Nella terza sala, contenente oltre quattrocento pezzi, spicca il bianco del busto marmoreo di Giovanni Jatta junior al quale si deve la fondazione del Museo. Il primo vaso collocato è un cratere protoitaliota del IV secolo A.C. sul quale sono rappresentati Eracle e Cicno ed è inoltre ripresa la biga di Ares con una interessante prospettiva frontale. Su di un altro cratere protoitaliota è invece raffigurato Bellerofonte su Pegaso affiancato da Atena e Poseidone, opera del ceramografo chiamato pittore di Ruvo. Un terzo cratere di Licurgo riporta ben tre scene: il giardino delle Esperidi sulla facciata anteriorie; un sacrificio ad Apollo sul posteriore; Eracle contro il toro ed un rito dionisiaco sul collo del vaso. Su una colonna mozzata è inoltre presente un ulteriore cratere a volute su cui è dipinto il mito di Fineo ed è opera del pittore Amykos. Nelle vetrine sono conservati un gran numero di rhyta, bicchieri a forma di testa umana o di animale. Sono particolari, perché mentre i nostri bicchieri hanno una base di appoggio verticale, questi invece orizzontale: una volta versato il vino doveva essere utilizzato del tutto. Inoltre mentre noi cambiamo il bicchiere a seconda del tipo di bevanda che usiamo, i popoli antichi cambiavano bicchiere a seconda della festa celebrata: i rhyta venivano utilizzati per festeggiare le vittorie delle guerre, il kantaros (un bicchiere dai manici molto alti) era utilizzato nelle feste in onore del dio Bacco.

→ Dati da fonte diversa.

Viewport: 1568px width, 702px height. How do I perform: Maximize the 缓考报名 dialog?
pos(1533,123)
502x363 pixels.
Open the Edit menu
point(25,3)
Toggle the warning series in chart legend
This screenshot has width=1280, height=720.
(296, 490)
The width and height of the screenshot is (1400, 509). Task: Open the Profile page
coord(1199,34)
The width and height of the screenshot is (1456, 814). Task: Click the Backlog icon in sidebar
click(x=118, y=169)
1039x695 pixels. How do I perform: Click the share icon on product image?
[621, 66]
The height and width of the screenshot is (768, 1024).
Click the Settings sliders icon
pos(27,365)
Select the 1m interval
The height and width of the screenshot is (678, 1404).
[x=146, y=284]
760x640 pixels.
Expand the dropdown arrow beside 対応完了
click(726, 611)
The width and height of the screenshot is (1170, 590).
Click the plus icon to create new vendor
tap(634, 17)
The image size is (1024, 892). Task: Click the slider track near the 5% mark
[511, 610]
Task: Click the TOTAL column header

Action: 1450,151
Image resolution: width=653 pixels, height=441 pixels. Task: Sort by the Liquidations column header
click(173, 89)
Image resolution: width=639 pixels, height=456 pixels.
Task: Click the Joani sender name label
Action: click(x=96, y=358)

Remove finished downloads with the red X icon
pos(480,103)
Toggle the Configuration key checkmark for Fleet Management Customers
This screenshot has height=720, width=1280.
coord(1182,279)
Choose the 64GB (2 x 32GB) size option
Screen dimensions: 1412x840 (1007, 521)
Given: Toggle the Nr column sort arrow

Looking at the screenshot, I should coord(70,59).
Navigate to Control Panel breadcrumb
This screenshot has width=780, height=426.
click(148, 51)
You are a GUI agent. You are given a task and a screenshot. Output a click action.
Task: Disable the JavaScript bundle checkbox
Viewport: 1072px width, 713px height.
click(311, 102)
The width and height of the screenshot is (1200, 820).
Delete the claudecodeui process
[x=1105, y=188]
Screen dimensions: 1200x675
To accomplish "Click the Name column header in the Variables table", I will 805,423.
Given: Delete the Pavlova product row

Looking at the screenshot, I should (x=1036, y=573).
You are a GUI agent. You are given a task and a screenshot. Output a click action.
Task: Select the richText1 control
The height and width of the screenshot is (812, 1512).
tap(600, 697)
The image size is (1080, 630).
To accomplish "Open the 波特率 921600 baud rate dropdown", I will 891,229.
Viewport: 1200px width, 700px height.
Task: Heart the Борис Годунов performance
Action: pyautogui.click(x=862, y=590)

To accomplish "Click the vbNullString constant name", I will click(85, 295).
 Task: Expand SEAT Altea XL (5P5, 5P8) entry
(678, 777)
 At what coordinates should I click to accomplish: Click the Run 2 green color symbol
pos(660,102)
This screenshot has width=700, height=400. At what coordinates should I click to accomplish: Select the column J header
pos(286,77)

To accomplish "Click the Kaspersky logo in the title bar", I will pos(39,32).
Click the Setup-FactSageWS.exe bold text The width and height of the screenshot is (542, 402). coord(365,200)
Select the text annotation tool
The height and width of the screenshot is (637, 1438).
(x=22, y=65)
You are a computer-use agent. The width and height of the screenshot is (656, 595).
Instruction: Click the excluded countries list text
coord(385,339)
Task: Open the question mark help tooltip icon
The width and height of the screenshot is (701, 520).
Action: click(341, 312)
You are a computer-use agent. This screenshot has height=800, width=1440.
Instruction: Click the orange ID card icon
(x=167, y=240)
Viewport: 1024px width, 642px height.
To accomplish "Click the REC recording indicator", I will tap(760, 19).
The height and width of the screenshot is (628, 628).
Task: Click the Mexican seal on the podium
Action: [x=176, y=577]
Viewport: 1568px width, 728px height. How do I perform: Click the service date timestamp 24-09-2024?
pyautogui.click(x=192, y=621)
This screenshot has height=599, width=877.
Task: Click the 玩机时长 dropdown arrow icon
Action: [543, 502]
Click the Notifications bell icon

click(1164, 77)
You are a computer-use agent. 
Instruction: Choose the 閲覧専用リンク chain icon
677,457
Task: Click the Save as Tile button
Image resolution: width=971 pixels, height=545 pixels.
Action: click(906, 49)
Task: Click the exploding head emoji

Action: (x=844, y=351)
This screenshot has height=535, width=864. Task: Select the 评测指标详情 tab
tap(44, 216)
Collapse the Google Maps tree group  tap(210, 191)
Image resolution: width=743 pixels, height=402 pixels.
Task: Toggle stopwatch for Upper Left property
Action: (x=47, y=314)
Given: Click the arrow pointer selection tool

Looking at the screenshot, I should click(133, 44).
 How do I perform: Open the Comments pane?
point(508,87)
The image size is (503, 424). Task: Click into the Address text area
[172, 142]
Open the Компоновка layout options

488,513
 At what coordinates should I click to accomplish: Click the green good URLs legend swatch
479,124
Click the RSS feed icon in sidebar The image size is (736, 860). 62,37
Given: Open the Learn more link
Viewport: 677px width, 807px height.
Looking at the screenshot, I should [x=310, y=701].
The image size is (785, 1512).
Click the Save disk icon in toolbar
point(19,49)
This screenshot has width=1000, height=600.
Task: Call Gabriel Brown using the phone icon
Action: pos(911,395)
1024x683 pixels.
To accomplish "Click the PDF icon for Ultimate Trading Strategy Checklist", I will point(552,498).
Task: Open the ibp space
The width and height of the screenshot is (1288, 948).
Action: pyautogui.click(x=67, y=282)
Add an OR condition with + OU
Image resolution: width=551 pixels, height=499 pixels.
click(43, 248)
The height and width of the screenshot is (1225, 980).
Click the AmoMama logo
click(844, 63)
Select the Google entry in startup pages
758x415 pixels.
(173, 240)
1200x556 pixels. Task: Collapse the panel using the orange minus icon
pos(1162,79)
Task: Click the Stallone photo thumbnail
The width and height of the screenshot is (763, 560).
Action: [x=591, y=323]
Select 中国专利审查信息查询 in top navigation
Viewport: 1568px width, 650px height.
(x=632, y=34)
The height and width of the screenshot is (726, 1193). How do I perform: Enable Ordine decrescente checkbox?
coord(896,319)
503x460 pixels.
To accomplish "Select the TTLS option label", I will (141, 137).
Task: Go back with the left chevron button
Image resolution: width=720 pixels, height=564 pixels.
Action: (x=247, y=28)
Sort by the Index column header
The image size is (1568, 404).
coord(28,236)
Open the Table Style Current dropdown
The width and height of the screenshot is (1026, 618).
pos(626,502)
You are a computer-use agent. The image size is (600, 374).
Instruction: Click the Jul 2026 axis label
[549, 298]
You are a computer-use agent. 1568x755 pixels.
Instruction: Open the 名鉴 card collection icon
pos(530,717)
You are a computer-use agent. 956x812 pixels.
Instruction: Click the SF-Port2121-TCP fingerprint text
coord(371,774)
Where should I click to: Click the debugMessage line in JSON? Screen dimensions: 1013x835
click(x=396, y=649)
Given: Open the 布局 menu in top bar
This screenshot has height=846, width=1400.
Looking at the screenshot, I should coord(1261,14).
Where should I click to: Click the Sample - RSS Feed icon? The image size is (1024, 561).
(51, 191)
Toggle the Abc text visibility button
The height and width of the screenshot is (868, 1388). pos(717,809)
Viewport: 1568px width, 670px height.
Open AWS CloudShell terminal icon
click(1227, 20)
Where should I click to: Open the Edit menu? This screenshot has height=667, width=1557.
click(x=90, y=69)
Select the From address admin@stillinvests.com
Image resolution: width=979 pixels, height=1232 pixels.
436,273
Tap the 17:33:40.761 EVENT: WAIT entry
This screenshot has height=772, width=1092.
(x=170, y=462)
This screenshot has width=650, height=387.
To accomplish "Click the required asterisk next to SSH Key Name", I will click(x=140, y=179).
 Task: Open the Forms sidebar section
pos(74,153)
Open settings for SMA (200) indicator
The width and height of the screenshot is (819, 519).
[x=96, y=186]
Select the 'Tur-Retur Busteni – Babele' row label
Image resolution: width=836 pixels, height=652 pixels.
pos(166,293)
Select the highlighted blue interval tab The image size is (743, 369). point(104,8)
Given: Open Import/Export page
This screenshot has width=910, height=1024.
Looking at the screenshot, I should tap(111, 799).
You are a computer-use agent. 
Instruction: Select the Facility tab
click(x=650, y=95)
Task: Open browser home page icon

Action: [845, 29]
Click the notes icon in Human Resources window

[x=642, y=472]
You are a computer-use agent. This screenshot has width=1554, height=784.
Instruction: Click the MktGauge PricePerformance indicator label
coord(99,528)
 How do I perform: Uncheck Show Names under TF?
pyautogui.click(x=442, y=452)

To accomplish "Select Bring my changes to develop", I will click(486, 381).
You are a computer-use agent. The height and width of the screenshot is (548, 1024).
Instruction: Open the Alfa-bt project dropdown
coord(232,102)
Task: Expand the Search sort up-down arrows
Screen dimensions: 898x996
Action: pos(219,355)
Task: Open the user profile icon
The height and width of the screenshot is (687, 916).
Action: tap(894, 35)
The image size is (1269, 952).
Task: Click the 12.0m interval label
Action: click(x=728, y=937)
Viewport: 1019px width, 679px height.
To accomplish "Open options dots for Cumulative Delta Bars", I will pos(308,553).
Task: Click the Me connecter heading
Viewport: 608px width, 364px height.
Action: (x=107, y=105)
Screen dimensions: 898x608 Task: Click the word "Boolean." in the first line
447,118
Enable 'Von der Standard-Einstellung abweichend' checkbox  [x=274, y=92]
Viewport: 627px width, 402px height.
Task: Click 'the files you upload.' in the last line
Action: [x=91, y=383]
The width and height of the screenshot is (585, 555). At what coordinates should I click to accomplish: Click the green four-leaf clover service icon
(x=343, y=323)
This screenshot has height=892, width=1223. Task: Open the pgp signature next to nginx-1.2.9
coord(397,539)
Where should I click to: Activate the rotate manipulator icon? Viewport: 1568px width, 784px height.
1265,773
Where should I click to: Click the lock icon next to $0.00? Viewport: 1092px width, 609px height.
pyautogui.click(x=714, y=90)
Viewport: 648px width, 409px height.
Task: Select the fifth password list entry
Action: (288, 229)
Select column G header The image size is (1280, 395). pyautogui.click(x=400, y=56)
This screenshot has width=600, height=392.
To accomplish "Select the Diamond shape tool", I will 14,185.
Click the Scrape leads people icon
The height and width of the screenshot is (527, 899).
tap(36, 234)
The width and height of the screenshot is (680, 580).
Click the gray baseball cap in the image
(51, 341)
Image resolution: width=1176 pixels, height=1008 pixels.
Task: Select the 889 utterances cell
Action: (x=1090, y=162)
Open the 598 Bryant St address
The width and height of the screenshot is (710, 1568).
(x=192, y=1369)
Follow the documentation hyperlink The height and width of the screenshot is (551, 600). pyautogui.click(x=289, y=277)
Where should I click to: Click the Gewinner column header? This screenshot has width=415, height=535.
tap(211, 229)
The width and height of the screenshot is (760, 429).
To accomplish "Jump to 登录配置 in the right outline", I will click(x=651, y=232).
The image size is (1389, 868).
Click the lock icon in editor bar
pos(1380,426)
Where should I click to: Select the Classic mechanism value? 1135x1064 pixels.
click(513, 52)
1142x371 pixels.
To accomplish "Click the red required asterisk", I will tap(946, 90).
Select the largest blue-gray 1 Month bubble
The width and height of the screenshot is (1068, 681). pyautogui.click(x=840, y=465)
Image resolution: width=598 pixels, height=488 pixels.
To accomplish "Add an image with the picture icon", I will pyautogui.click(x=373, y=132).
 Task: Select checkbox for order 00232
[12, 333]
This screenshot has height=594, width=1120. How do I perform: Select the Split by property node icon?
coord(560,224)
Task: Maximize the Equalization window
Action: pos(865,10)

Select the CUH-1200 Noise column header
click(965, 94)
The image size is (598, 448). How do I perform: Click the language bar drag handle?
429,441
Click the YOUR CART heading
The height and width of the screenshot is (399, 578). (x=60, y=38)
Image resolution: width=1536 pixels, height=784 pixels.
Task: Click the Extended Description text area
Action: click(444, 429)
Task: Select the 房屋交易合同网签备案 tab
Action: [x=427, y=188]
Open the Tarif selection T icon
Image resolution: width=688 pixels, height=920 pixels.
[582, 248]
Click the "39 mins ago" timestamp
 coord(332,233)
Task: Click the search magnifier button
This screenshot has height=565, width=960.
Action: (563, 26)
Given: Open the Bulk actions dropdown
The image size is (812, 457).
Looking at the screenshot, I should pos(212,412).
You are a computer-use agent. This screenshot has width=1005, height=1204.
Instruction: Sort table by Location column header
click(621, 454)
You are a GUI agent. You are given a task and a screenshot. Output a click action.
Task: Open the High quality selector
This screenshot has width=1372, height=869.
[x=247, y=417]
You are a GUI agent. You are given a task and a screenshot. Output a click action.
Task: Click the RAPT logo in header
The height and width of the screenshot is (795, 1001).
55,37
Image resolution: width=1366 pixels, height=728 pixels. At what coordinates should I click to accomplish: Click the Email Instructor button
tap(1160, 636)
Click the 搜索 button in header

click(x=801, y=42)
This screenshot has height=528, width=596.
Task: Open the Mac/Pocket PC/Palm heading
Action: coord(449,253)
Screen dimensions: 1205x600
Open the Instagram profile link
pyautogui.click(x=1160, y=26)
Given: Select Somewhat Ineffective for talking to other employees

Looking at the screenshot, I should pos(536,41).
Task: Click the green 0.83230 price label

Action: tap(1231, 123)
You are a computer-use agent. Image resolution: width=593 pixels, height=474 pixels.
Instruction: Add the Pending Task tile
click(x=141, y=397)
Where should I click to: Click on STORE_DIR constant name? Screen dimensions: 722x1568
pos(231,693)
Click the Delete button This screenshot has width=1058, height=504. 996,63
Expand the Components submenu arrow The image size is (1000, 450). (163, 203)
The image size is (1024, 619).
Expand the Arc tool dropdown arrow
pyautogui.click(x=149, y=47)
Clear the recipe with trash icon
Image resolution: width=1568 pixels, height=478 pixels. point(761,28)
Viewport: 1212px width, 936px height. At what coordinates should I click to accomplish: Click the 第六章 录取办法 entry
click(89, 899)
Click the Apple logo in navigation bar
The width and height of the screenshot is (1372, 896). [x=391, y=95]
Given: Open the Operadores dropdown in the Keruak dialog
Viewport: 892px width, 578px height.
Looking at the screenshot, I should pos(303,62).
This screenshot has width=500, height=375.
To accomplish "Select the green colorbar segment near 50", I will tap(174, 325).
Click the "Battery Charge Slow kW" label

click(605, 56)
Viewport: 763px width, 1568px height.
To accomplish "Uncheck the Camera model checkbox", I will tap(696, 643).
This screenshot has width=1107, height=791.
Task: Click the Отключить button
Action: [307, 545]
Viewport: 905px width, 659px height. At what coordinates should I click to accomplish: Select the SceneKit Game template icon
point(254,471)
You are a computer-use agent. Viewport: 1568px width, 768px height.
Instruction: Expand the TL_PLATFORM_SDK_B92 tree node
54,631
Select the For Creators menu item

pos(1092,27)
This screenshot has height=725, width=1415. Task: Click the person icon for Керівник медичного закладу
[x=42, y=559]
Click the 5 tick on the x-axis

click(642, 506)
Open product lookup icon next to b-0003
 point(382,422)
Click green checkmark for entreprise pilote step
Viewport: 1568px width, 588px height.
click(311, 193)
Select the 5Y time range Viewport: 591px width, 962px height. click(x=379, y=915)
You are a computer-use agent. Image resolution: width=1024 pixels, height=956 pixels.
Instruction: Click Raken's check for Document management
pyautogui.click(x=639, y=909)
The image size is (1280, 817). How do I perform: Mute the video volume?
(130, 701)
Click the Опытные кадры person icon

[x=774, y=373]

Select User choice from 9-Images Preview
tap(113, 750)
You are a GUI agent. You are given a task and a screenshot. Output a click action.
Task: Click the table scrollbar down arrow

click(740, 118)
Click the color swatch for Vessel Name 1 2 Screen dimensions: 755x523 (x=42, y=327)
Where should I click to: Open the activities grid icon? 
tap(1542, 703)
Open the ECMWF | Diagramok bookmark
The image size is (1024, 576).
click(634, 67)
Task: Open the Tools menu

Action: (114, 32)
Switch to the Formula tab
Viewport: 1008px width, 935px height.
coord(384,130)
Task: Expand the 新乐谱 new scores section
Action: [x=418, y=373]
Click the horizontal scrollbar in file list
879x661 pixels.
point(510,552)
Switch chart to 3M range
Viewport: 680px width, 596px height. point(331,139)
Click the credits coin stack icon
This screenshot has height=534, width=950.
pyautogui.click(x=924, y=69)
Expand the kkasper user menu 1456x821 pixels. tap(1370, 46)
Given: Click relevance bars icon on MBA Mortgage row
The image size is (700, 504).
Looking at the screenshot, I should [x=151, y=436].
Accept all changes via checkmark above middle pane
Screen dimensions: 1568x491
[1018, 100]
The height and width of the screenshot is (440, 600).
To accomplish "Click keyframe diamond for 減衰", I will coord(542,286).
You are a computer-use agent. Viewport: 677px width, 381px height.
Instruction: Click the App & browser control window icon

La quarta sala raccoglie circa duecentosettanta reperti, i più preziosi. Anche qui è presente un busto marmoreo ma qui è raffigurato Giovanni Jatta senior in toga. È conservata una pelike che riprende il mito delle Nereidi, e due crateri a volute di cui uno rappresenta Bellerofonte nell'atto di leggere la sua condanna a morte ed un altro sul quale è dipinta una corsa di quadrighe. Il vaso più importante quì custodito è quello di Talos, un gigante il cui compito era quello di proteggere l’isola di Creta, cercando di tenere lontano tutti coloro che volevano approdare lanciando contro dei grossi macigni di pietra. Il gigante era tutto di bronzo ma aveva una piccola vena, che percorreva il proprio corpo visibile solo vicino al malleolo. Giasone con la propria nave e con i propri amici Argonauti cercò di fare scalo all’isola per rifornirsi di acqua, ma il gigante impedì loro di avvicinarsi. Intervenne allora una maga chiamata Medea che, innamorata di Giasone, cercò di aiutarlo con uno stratagemma: preparò per Talos una pozione magica: Talos stordito urtò il suo punto debole (il malleolo del piede) ad un sasso e si ferì. Sul vaso il gigante è rappresentato morente tra le braccia di due personaggi a cavallo, Castore e Polluce.